→ Prompt 1:
In the World Mental Health Day post, copy out the passage starting at "World Mental Health" and ending at "in all settings.", switching "blog" to "website".
→ Prompt 2:
Give every distinct word ending in "-ly" in the World Mental Health Day post.
→ Prompt 3:
Write the next part of the World Mental Health Day post, picking up after its final sentence.

→ Reading passage:
--------------------------------

World Mental Health day is October 10th every year and it’s a day spent focusing on raising awareness of mental health issues around the world and make efforts in support of mental health more available.
It’s no surprise that this blog is heavily focused on topics of mental health and sharing my own personal struggles with whoever in the world stumbles across my blog. For that reason, I felt it was important to share some insight on how to navigate talking about mental health, and mental illness in particular. Personally, I try very hard to be open and honest now that I’ve found myself on a more stable footing with my mental illness than in the past. However, it took a while for me to come to terms with my diagnoses in addition to being able to openly discuss them. And, if truth be told, I’m still working on figuring out how to navigate these conversations in all settings.
My dream is that one day we talk as openly and non-judgmentally about mental health as we do any other aspect of physical health. By focusing on breaking down the barriers within our own worlds we will break down the barriers we face in large as a community and allow more people who struggle to shed light on their issues and seek the help they deserve.

--------------------------------

→ Data shown:
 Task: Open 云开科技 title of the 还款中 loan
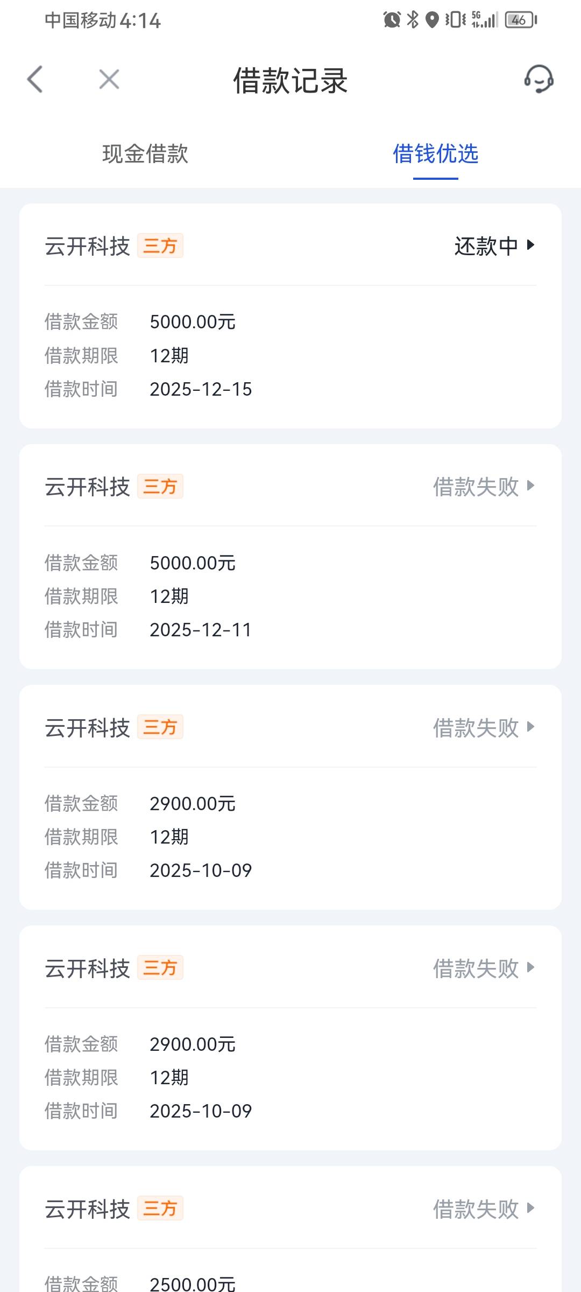click(x=88, y=247)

--------------------------------

→ Result 1:
World Mental Health day is October 10th every year and it’s a day spent focusing on raising awareness of mental health issues around the world and make efforts in support of mental health more available.
It’s no surprise that this website is heavily focused on topics of mental health and sharing my own personal struggles with whoever in the world stumbles across my website. For that reason, I felt it was important to share some insight on how to navigate talking about mental health, and mental illness in particular. Personally, I try very hard to be open and honest now that I’ve found myself on a more stable footing with my mental illness than in the past. However, it took a while for me to come to terms with my diagnoses in addition to being able to openly discuss them. And, if truth be told, I’m still working on figuring out how to navigate these conversations in all settings.

→ Result 2:
heavily, Personally, openly, non-judgmentally

→ Result 3:
The thing is, I have met very few people in this world who haven’t struggled with some sort of mental health-related issue. Some people experience temporary anxiety during college or a new job, or during a loss or transition, some people might experience a short episode of depression. Not everything under the mental health umbrella has to be catastrophic to warrant the attention, respect, and support it deserves. Which, again, is why I think it’s so important for more of us to stand tall and share our stories. To have open and honest conversations with each other and give support and guidance to the next person who experiences a brush with mental illness.
In my experience, there are initially two ways to talk about mental illness. Either:
1. You don’t.
2. You do.
I utilized the first option for the majority of my experiences up until recently. If you’re not ready to talk about what you’re going through or what you are prone to, then don’t force yourself. Even though pushing yourself out of your comfort zone is highly encouraged by some, you should be in a comfortable state of mind to discuss your mental illness with whomever it is you’re talking to.
If you are wanting to get yourself ready to talk about it, I have a few suggestions for a place to start:
Begin keeping a journal of your thoughts and experiences.
This might seem old school or silly, but the act of putting pen to paper and just writing whatever comes to mind is absolutely therapeutic. Writing down your experiences that you know won’t be read by anyone else gives you the opportunity to stress less about presentation and editing and allow yourself to fully express and give words to the feelings and thoughts you’re having.
Talk to yourself about it.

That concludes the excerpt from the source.